*What you should do*.
What are the lines of the listing below, word for word, from the first down to the one that contains "You are a computer-use agent. The width"?

*Record excerpts*.
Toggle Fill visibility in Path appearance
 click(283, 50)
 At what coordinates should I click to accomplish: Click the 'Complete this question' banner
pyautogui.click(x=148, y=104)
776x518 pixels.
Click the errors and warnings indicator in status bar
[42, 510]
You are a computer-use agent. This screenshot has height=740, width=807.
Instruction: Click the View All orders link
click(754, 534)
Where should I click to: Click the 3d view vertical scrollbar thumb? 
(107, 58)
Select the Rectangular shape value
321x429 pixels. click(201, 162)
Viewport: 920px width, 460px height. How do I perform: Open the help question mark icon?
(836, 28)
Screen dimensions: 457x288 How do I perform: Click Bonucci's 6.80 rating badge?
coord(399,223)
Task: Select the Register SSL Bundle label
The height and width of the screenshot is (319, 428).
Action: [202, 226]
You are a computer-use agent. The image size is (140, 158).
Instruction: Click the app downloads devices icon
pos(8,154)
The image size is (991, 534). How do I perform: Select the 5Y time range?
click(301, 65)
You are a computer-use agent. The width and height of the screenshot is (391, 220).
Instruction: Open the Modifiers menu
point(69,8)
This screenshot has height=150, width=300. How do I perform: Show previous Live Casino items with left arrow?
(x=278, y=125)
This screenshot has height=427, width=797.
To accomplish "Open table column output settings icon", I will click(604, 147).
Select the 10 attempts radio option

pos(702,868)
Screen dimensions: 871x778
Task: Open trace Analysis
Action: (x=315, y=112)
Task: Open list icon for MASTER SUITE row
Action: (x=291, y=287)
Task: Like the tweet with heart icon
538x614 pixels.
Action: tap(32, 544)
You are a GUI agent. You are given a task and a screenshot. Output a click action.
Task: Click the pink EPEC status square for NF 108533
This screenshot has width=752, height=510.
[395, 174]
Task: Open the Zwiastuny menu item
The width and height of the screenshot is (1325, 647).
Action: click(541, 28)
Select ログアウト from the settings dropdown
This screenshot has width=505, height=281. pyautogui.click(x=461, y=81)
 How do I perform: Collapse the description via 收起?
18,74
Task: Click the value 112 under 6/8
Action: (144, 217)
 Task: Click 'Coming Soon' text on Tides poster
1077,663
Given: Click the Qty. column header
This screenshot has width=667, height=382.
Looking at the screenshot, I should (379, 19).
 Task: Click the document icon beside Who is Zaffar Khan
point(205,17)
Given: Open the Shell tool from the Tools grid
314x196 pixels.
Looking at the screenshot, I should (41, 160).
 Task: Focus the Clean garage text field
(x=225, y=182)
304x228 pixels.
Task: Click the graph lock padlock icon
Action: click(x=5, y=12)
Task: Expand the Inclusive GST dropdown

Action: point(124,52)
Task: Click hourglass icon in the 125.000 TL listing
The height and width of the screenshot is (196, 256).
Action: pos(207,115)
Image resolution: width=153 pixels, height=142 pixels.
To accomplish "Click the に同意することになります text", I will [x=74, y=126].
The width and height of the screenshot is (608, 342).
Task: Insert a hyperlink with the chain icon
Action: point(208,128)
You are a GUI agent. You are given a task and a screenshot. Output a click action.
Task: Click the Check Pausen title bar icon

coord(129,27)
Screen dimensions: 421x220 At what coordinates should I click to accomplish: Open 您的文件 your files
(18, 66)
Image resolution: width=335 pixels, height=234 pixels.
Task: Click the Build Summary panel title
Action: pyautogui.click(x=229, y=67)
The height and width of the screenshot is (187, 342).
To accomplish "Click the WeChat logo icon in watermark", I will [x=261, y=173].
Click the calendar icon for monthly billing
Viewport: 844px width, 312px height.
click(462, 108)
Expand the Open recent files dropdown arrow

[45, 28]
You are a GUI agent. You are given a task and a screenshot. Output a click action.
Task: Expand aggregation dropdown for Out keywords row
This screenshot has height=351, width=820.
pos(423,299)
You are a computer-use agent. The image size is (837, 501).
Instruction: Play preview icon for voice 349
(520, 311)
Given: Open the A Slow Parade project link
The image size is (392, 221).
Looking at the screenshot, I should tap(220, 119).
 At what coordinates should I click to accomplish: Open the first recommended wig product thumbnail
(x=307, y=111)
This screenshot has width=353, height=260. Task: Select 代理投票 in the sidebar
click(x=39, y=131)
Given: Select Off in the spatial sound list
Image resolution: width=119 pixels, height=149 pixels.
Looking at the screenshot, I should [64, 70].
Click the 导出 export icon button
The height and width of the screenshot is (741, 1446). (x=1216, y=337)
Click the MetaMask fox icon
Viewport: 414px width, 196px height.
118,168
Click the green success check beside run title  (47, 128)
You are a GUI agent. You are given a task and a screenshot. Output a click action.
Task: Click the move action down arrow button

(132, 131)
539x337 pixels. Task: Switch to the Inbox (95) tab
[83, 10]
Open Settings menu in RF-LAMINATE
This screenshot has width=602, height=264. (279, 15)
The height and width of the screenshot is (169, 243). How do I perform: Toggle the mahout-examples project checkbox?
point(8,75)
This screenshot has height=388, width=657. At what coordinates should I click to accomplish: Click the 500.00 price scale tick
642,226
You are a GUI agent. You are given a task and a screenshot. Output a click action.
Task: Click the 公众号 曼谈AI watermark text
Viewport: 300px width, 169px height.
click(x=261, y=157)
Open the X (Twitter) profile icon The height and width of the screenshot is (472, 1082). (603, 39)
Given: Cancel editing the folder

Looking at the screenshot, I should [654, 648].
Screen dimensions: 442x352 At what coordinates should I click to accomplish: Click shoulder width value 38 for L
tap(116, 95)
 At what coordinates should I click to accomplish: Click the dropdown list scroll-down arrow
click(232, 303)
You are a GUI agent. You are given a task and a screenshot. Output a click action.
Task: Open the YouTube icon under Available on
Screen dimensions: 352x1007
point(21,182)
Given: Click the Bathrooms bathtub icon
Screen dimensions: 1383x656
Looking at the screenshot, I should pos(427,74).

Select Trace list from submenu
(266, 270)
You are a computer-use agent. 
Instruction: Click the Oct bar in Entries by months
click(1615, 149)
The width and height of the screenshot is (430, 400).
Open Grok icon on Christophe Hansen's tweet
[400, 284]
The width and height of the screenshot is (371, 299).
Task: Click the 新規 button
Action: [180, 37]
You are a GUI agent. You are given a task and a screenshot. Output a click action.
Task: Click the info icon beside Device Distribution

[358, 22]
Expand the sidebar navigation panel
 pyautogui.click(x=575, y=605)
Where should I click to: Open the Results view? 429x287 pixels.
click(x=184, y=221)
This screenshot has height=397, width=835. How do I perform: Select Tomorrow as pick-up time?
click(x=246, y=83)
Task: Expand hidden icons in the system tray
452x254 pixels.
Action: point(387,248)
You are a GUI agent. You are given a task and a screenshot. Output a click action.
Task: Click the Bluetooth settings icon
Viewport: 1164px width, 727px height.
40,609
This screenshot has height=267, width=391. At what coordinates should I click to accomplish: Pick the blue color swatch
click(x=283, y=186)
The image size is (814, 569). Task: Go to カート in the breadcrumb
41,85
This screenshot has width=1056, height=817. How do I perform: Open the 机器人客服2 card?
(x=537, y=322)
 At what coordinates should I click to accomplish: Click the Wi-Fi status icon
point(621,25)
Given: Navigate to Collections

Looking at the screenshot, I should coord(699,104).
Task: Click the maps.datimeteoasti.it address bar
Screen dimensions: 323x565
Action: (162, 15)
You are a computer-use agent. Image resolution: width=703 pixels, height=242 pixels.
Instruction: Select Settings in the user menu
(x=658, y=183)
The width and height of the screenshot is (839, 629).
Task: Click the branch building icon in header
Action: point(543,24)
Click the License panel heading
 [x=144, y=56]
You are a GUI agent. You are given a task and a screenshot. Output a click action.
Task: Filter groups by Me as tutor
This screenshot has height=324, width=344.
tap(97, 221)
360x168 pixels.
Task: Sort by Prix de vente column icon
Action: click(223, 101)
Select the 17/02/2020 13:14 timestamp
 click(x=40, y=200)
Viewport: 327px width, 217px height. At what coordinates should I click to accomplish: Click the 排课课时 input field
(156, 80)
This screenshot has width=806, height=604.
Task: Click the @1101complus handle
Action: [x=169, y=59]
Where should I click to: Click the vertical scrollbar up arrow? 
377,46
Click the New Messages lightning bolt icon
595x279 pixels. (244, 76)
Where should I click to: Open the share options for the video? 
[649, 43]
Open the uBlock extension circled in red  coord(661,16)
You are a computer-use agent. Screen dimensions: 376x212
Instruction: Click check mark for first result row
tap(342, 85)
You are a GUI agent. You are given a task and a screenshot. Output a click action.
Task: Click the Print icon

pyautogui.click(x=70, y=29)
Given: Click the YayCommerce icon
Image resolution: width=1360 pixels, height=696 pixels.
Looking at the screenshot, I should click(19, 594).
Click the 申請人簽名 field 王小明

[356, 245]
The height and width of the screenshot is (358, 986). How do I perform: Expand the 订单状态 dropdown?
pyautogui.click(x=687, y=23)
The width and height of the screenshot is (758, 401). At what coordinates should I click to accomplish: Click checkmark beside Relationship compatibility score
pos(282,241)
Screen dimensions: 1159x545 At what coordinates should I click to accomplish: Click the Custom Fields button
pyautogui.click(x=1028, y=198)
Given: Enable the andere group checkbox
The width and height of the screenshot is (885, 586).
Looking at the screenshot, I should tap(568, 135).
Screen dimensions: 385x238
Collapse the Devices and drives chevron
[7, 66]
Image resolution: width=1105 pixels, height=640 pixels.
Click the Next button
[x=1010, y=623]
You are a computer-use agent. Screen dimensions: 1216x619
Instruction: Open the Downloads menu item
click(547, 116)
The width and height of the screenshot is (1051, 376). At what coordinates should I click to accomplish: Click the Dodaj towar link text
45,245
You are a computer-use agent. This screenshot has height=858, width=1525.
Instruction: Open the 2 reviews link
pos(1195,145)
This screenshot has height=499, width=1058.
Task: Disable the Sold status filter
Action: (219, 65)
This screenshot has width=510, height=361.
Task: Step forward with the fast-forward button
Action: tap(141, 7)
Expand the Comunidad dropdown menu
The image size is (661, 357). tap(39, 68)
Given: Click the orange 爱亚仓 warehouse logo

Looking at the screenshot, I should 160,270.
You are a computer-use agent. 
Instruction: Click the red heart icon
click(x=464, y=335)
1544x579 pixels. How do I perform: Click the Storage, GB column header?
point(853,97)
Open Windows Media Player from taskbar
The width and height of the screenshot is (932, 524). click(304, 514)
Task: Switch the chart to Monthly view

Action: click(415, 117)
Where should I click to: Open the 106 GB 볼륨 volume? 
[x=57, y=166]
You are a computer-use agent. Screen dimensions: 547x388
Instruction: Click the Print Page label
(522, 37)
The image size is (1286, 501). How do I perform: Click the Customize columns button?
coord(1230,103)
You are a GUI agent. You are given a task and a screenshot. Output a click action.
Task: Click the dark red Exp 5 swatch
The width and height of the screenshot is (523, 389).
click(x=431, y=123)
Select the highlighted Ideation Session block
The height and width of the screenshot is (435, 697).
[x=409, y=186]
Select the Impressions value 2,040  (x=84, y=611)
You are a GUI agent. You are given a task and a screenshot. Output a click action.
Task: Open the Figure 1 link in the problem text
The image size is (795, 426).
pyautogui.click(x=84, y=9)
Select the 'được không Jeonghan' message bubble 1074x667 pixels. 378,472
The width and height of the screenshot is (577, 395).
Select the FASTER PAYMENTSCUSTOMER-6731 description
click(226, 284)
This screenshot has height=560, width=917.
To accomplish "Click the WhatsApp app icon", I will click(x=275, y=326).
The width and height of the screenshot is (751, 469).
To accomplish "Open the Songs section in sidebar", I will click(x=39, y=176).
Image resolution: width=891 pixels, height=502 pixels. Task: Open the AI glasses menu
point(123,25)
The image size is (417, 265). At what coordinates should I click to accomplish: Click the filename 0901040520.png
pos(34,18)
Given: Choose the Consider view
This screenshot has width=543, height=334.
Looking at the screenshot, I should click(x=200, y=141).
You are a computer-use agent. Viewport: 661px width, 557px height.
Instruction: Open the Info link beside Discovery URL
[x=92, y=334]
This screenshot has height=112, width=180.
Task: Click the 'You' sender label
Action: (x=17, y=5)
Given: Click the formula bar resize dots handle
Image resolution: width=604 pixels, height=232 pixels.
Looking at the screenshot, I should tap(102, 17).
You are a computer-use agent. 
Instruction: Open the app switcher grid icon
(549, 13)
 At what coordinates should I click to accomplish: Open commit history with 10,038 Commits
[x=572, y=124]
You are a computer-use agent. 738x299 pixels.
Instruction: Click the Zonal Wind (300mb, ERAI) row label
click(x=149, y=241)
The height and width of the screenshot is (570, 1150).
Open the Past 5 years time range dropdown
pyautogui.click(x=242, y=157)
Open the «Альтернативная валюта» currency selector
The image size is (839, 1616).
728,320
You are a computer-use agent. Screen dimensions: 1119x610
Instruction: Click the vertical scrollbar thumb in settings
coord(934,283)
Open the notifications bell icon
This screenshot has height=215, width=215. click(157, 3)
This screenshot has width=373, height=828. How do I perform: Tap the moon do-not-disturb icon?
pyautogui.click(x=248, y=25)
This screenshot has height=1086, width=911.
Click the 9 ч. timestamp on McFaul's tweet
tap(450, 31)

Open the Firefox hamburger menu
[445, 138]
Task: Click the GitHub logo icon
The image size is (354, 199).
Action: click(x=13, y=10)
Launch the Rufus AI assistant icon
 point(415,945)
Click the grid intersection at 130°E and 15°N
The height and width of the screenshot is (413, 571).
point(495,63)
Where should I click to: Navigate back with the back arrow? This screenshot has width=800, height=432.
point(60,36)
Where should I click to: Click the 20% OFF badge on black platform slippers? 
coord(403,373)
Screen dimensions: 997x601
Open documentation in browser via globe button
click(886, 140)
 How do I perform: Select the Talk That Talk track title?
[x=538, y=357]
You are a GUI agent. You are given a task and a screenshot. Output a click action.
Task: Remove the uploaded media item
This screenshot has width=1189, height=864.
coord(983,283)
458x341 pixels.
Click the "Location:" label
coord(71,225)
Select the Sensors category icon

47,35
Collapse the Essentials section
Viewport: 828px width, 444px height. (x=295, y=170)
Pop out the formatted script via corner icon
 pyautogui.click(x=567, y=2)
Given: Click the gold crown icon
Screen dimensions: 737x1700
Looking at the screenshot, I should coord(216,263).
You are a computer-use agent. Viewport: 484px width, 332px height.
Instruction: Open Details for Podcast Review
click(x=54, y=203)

*Exercise output*.
Toggle Fill visibility in Path appearance
 click(283, 50)
 At what coordinates should I click to accomplish: Click the 'Complete this question' banner
pyautogui.click(x=148, y=104)
776x518 pixels.
Click the errors and warnings indicator in status bar
[42, 510]
You are a computer-use agent. This screenshot has height=740, width=807.
Instruction: Click the View All orders link
click(754, 534)
Where should I click to: Click the 3d view vertical scrollbar thumb? 
(107, 58)
Select the Rectangular shape value
321x429 pixels. click(201, 162)
Viewport: 920px width, 460px height. How do I perform: Open the help question mark icon?
(836, 28)
Screen dimensions: 457x288 How do I perform: Click Bonucci's 6.80 rating badge?
coord(399,223)
Task: Select the Register SSL Bundle label
The height and width of the screenshot is (319, 428).
Action: [202, 226]
You are a computer-use agent. The image size is (140, 158).
Instruction: Click the app downloads devices icon
pos(8,154)
The image size is (991, 534). How do I perform: Select the 5Y time range?
click(301, 65)
You are a computer-use agent. The width and height of the screenshot is (391, 220).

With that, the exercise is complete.